Dolly Parton removes herself from the Rock & Roll Hall of Fame nominations
Country music legend Dolly Parton announced Monday she is bowing out of this year's nominations for the Rock & Roll Hall of Fame.
In a statement posted to her social media accounts, the award-winning singer said that while she was grateful to be nominated for this year's class, she didn't think she'd "earned that right."
"I really do not want votes to be split because of me, so I must respectfully bow out," Parton said in her statement. "I do hope that the Rock & Roll Hall of Fame will understand and be willing to consider me again — if I'm ever worthy."
NPR reached out to the Rock & Roll Hall of Fame for comment, but has not received a response.

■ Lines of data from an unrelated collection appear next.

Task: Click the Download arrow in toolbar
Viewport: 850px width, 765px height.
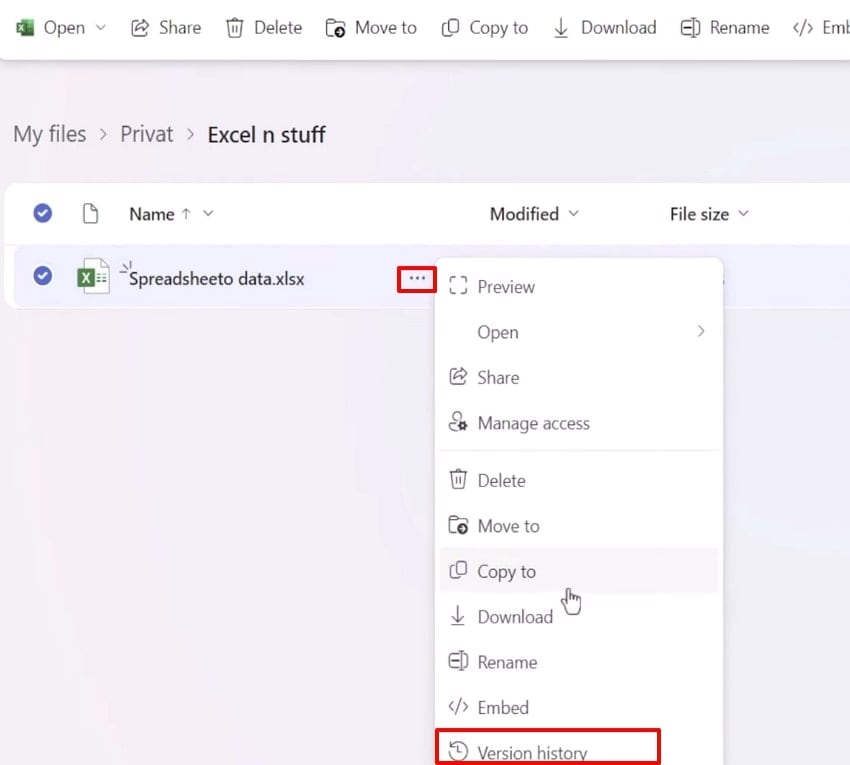Action: 561,28
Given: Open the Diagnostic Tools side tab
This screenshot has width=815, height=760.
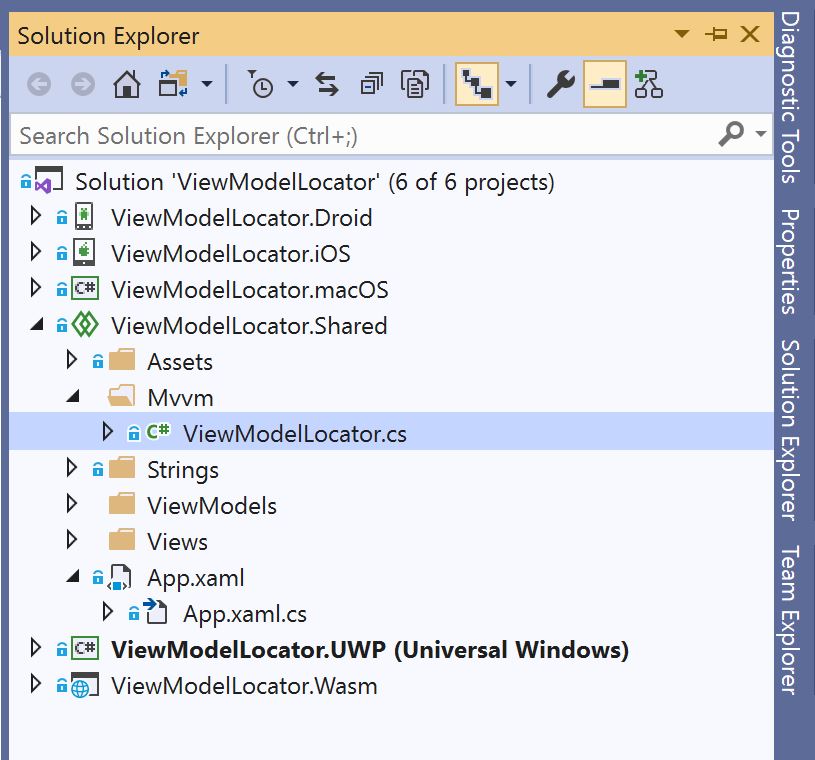Looking at the screenshot, I should (x=791, y=97).
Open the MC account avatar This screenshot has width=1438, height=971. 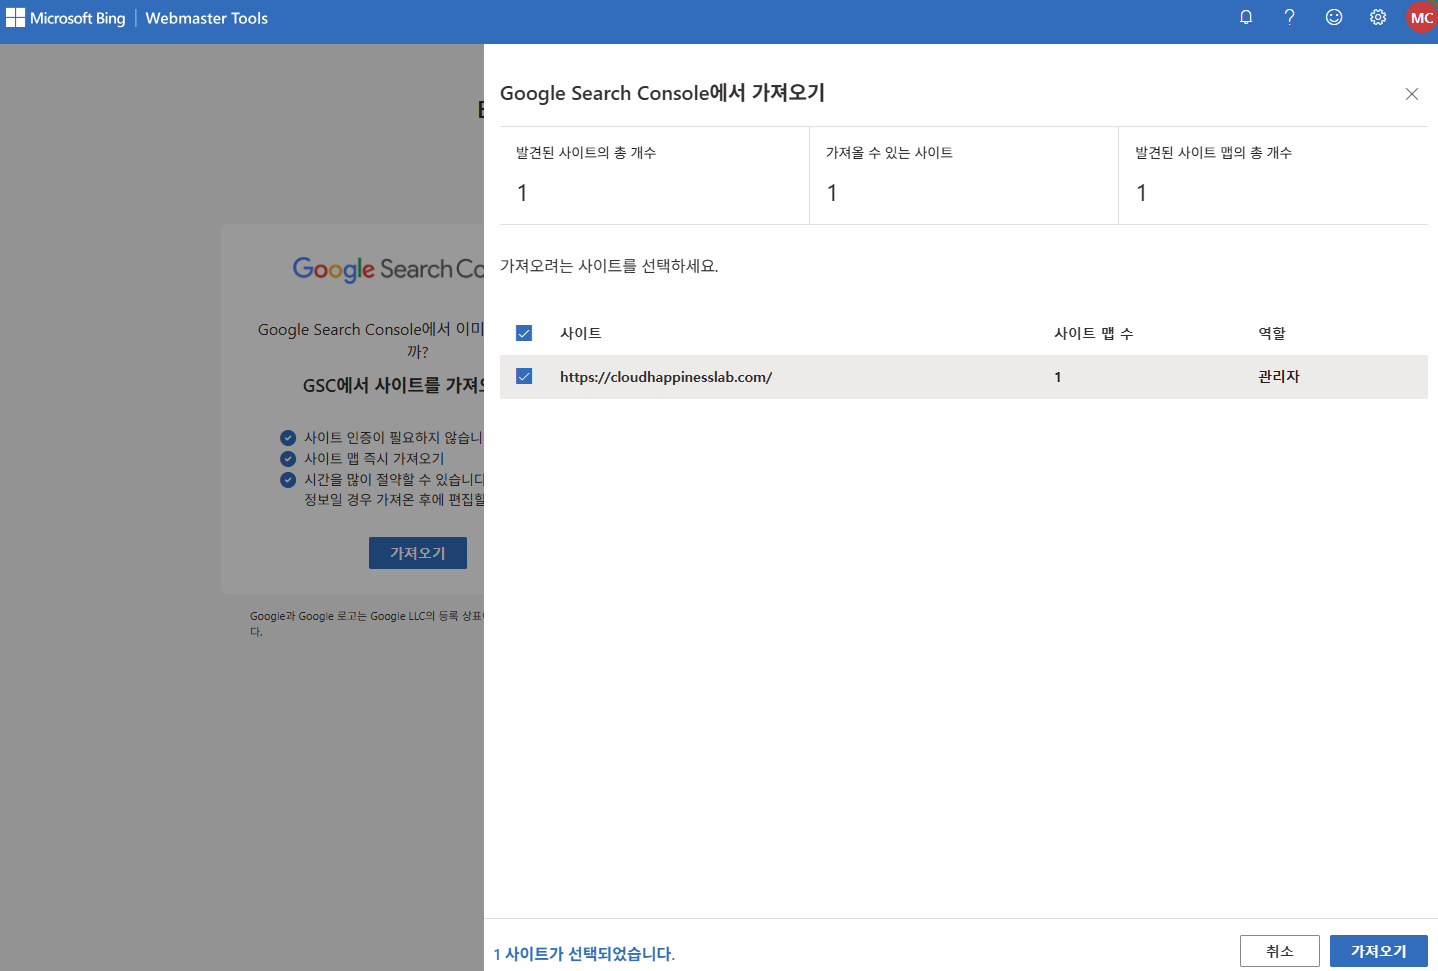point(1421,18)
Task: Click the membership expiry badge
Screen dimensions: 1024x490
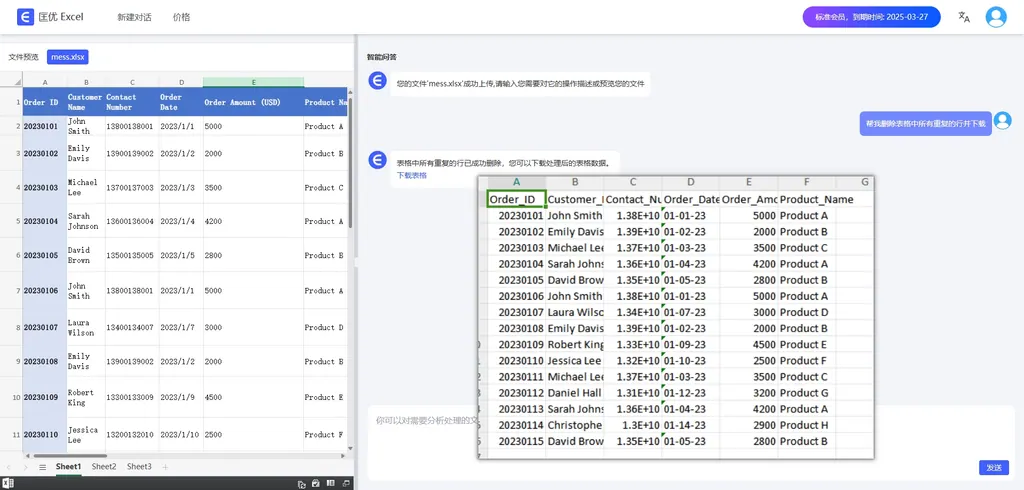Action: tap(870, 17)
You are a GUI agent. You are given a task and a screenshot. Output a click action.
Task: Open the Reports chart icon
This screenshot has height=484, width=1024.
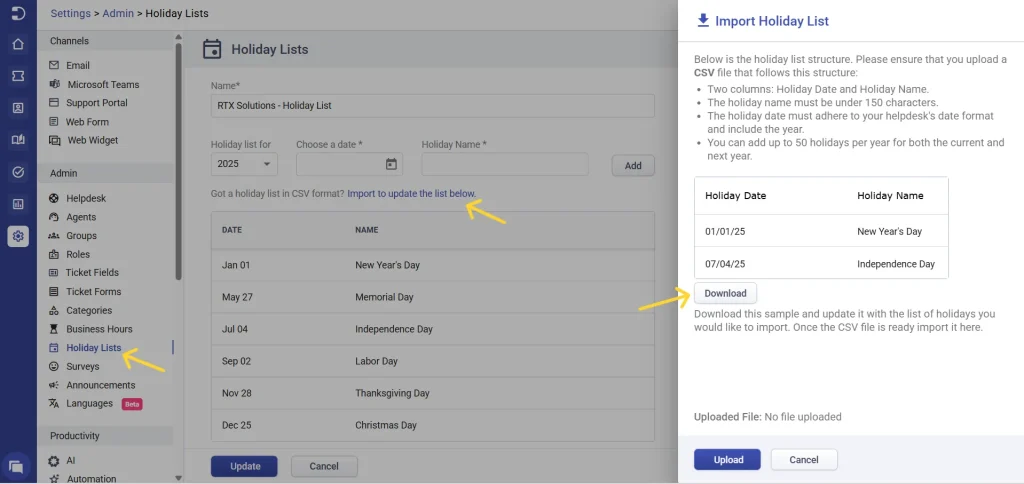click(x=18, y=204)
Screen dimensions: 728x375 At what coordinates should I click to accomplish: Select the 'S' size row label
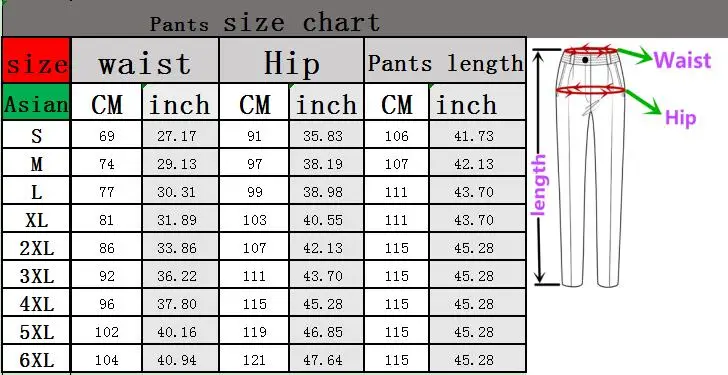pyautogui.click(x=36, y=136)
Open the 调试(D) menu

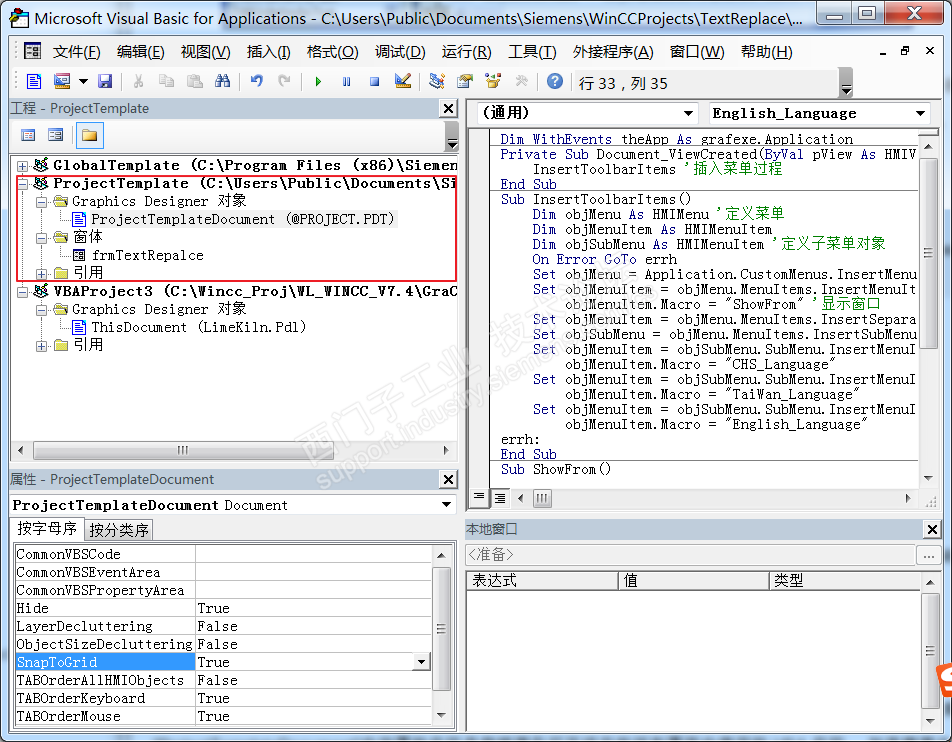coord(400,52)
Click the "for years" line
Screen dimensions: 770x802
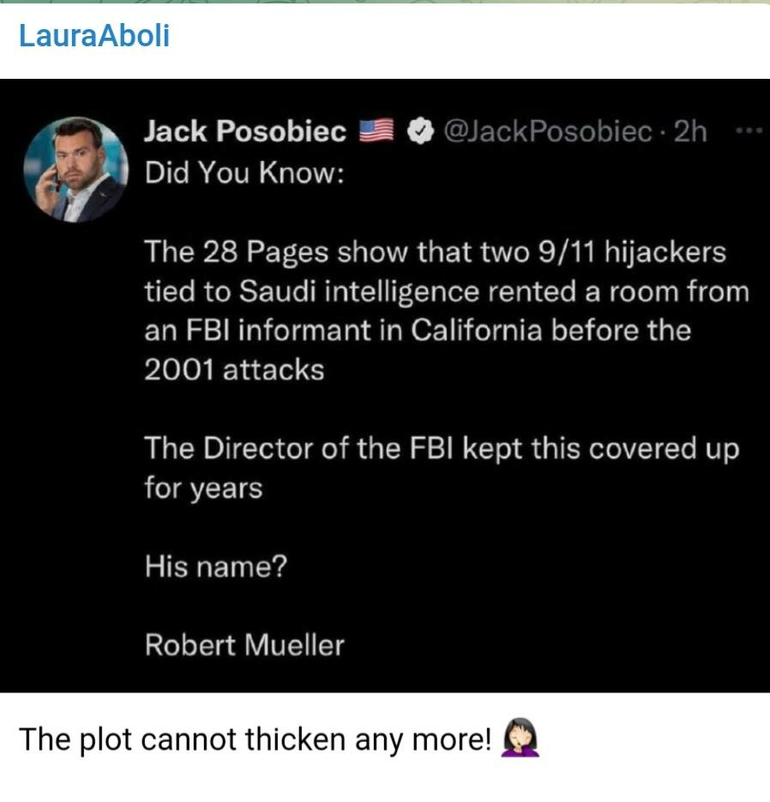[x=203, y=489]
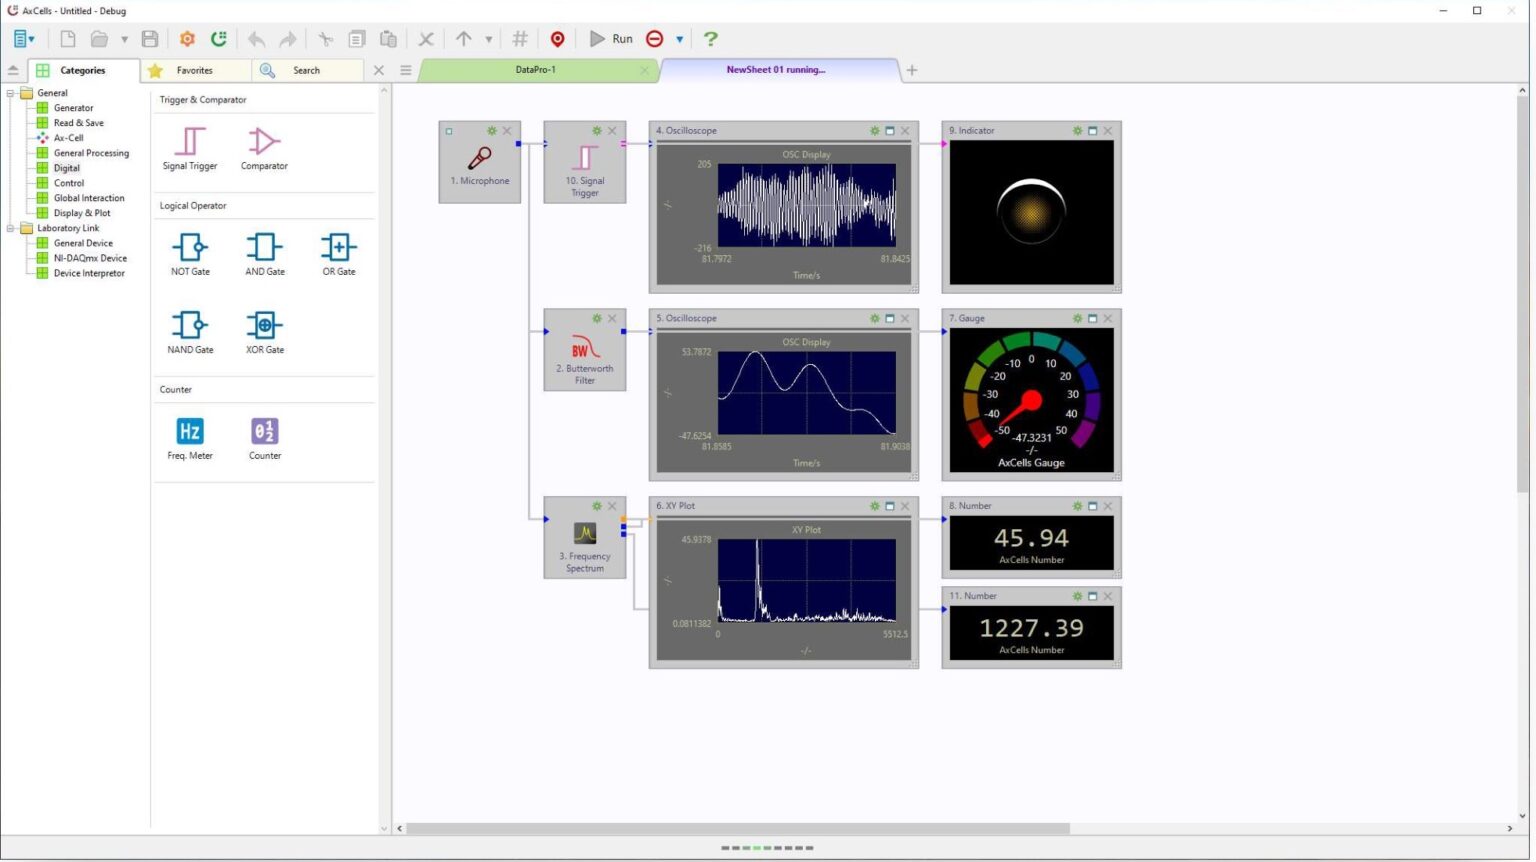Collapse the Laboratory Link folder
This screenshot has width=1536, height=862.
(9, 228)
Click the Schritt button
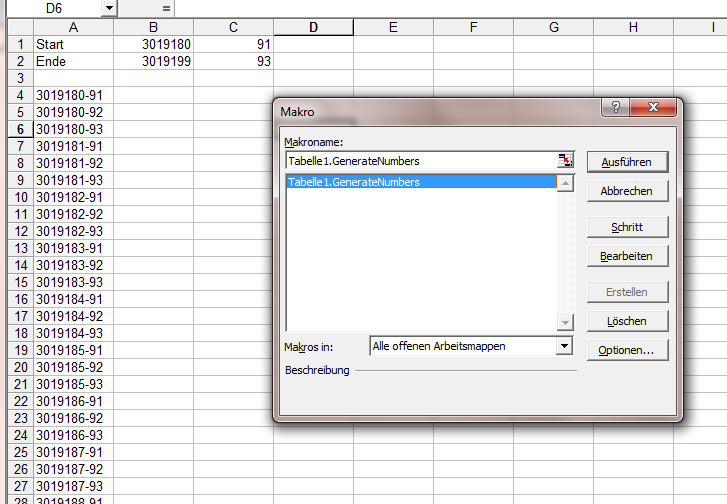The width and height of the screenshot is (727, 504). pyautogui.click(x=627, y=227)
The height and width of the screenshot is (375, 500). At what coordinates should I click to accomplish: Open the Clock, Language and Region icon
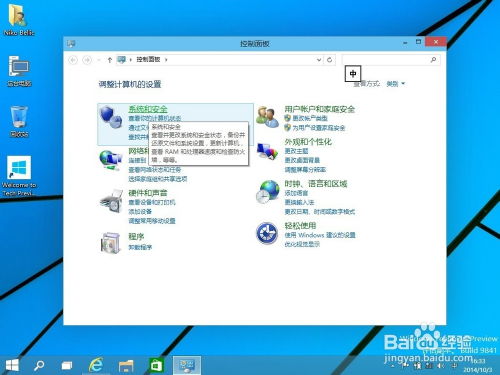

The 76-year-old singer, who was the only country artist on this year's ballot, was among several first-timers in this year's class of nominees — which also included rapper Eminem, hip-hop group A Tribe Called Quest and legendary singer, songwriter and producer Lionel Richie.
Parton said that her Hall of Fame nomination has inspired her to "a hopefully great rock 'n' roll album at some point in the future," and that her husband, Carl Dean, "has always encouraged me to do one."
"I wish all of the nominees good luck and thank you again for the compliment. Rock on!" Parton wrote.
Parton is one of the few individuals who has been nominated for the four awards that make up the "EGOT" — an Emmy, Grammy, Oscar and Tony, according to the museum. She has received 11 Grammy awards and 50 Grammy nominations, including the Lifetime Achievement Award, along with 10 Country Music Association Awards.
To be eligible for nomination into the Rock & Roll Hall of Fame, artists or bands must have released their first commercial recording by 1996. Music fans will be able to vote for their favorite musicians online, and the votes will be tallied alongside ballots submitted by more than a thousand artists, historians and music industry members worldwide.
Country artists have been included in past hall of fame classes, including Johnny Cash, Hank Williams, Brenda Lee and Chet Atkins.
The Rock & Roll Hall of Fame will announce this year's 2022 class in May, and it formally will be inducted in the fall, according to its website.